PROBLEM DETAILS: Retype these lines word for word.
-------
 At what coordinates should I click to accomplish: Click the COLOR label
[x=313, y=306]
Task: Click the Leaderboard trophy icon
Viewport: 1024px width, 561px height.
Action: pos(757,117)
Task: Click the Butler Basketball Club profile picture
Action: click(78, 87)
-------
TASK ANSWER:
 At what coordinates should I click to accomplish: Click the COLOR label
[x=313, y=306]
Task: Click the Leaderboard trophy icon
Viewport: 1024px width, 561px height.
Action: pos(757,117)
Task: Click the Butler Basketball Club profile picture
Action: click(78, 87)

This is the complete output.